Where the line containing "818x704 pixels. How" appears, start repeating, and continue exactly through the last line below, adding nothing. Include no pictures.

> [Screenshot grounding data]:
────────────────
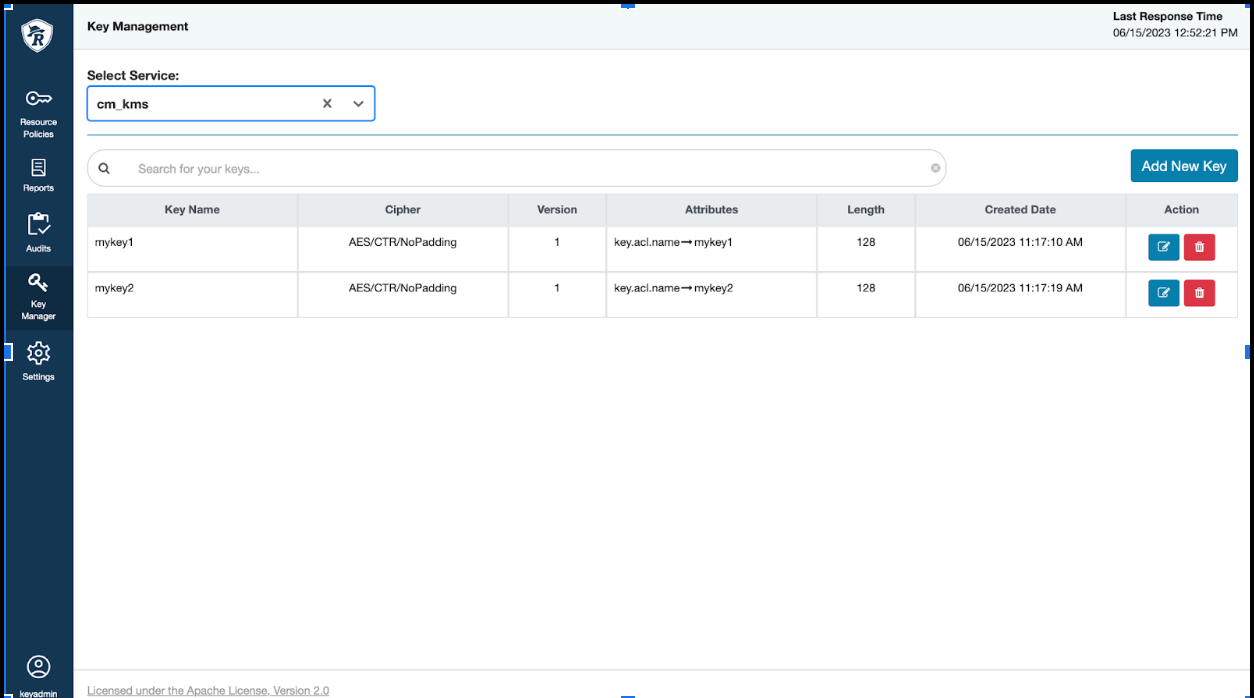Click edit icon for mykey1
This screenshot has width=1254, height=698.
(1163, 247)
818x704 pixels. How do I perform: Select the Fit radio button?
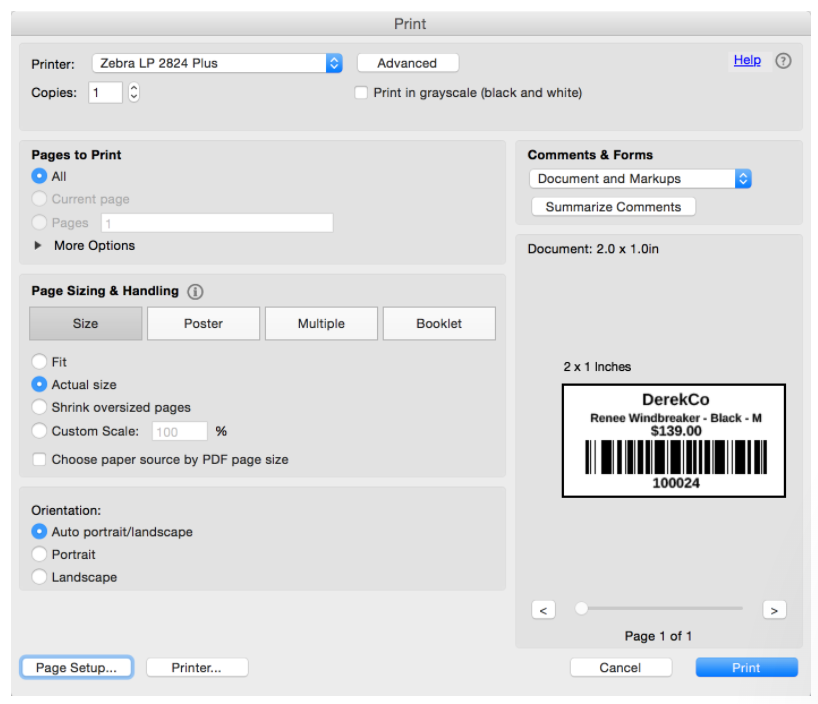click(39, 362)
────────────────
> [The answer]:
818x704 pixels. How do I perform: Select the Fit radio button?
click(39, 362)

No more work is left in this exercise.